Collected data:
_ _ _

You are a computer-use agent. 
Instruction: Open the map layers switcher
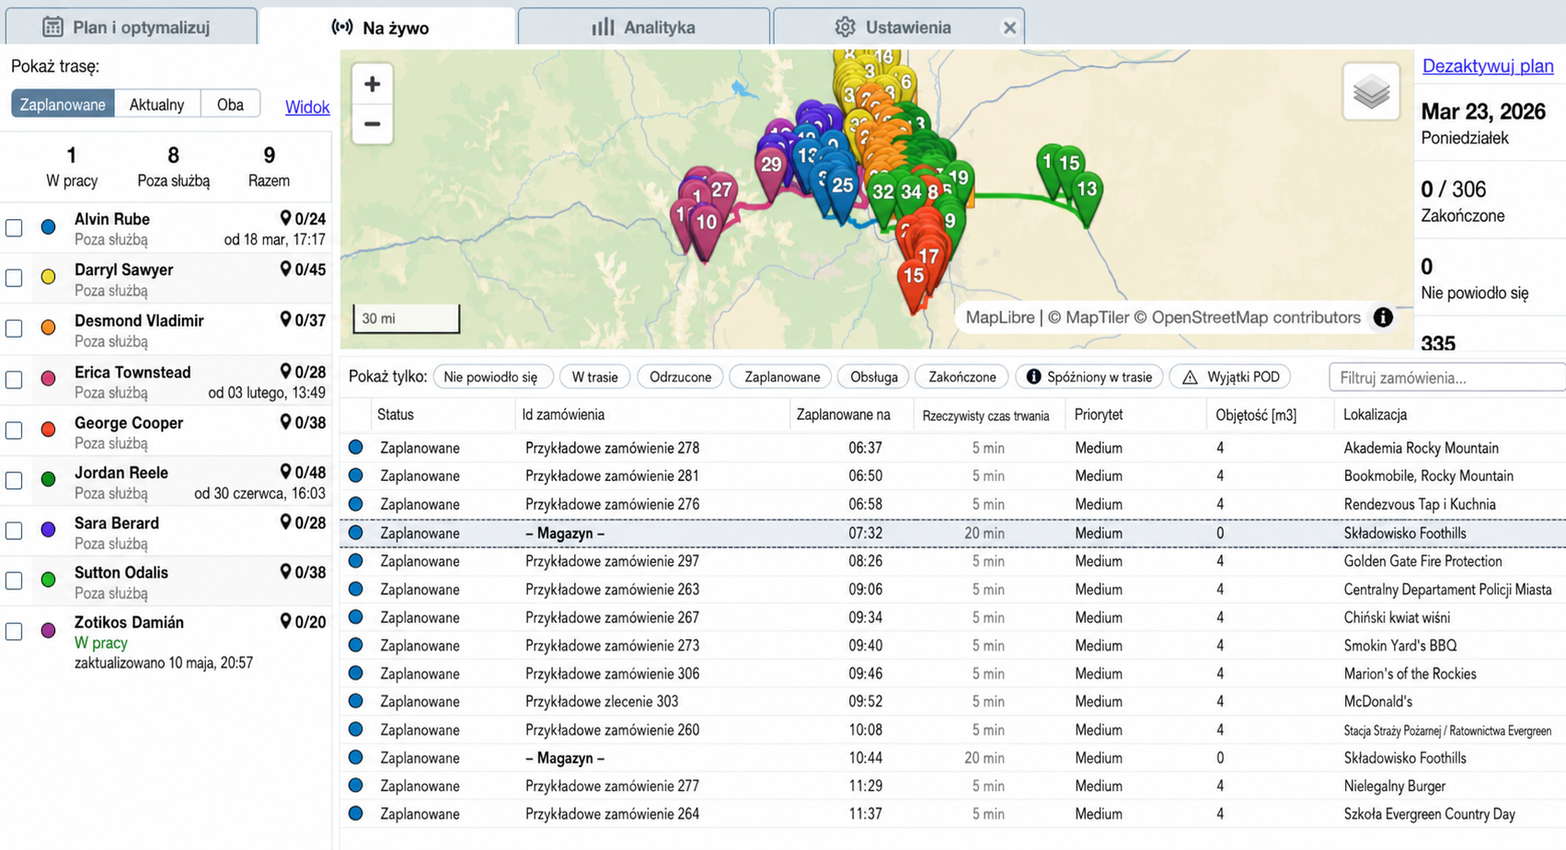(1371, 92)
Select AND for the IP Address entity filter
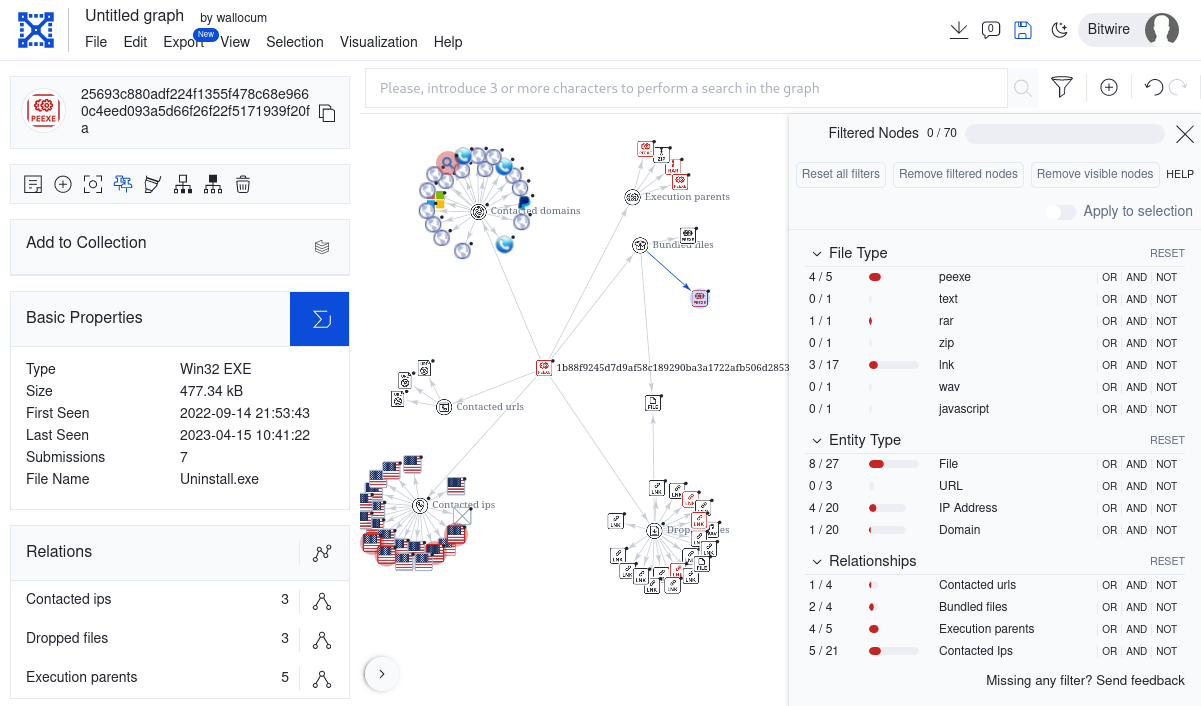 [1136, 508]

_ _ _

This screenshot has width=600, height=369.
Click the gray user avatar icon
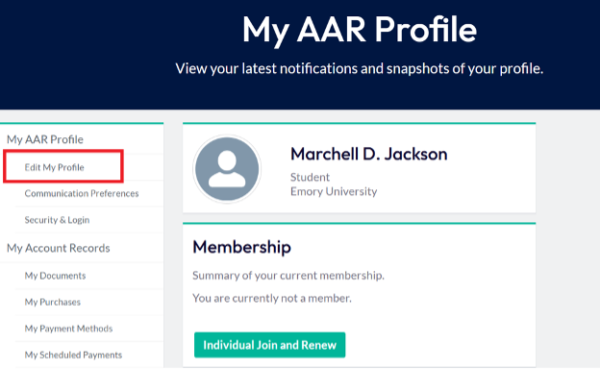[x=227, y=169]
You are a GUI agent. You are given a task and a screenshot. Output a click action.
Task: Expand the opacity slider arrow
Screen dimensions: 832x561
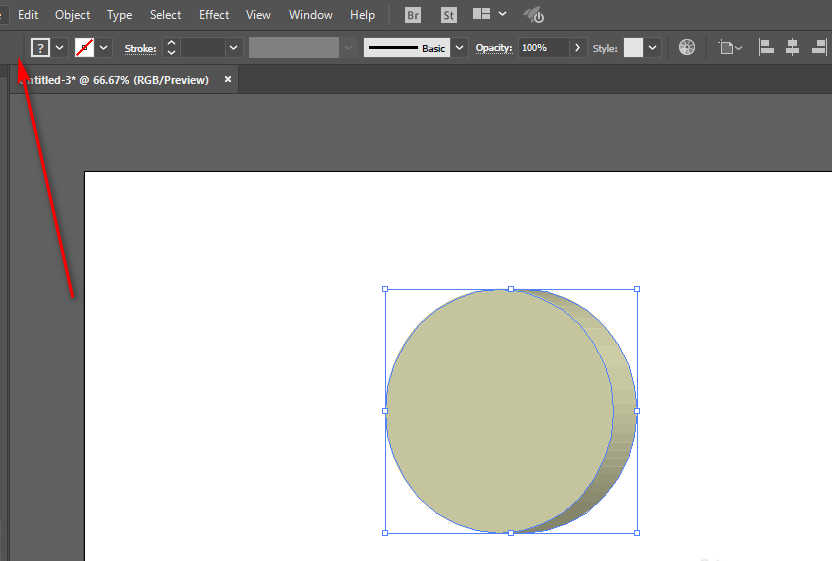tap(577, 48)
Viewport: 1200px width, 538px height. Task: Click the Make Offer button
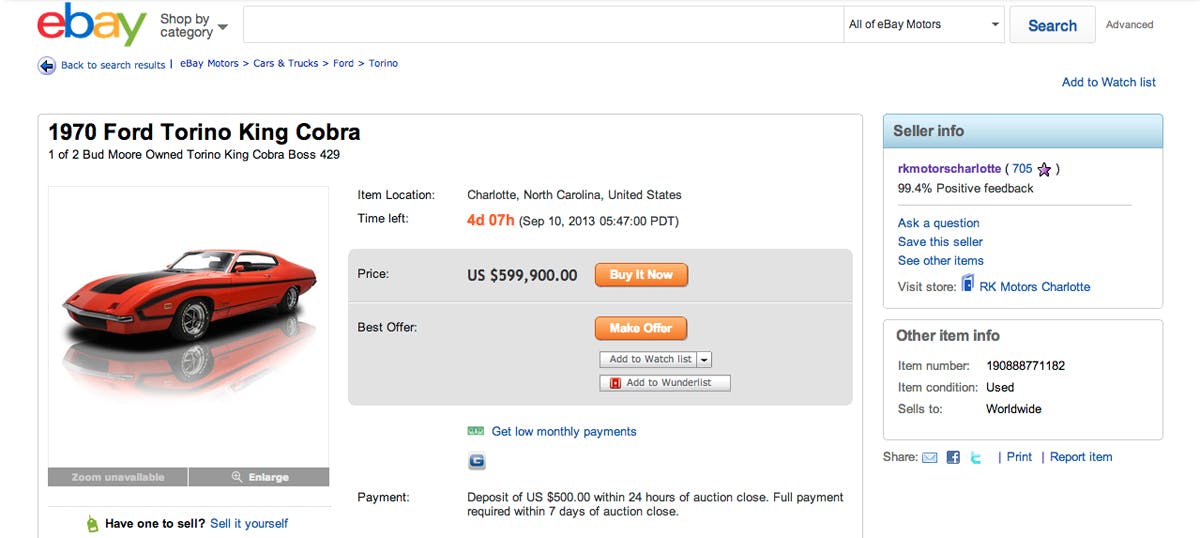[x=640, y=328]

_ _ _

#### ABOUT THIS EXERCISE:
Return the number of lines in the data above that include the word "agent", and nothing else.

#### COMPLETED TASK:
2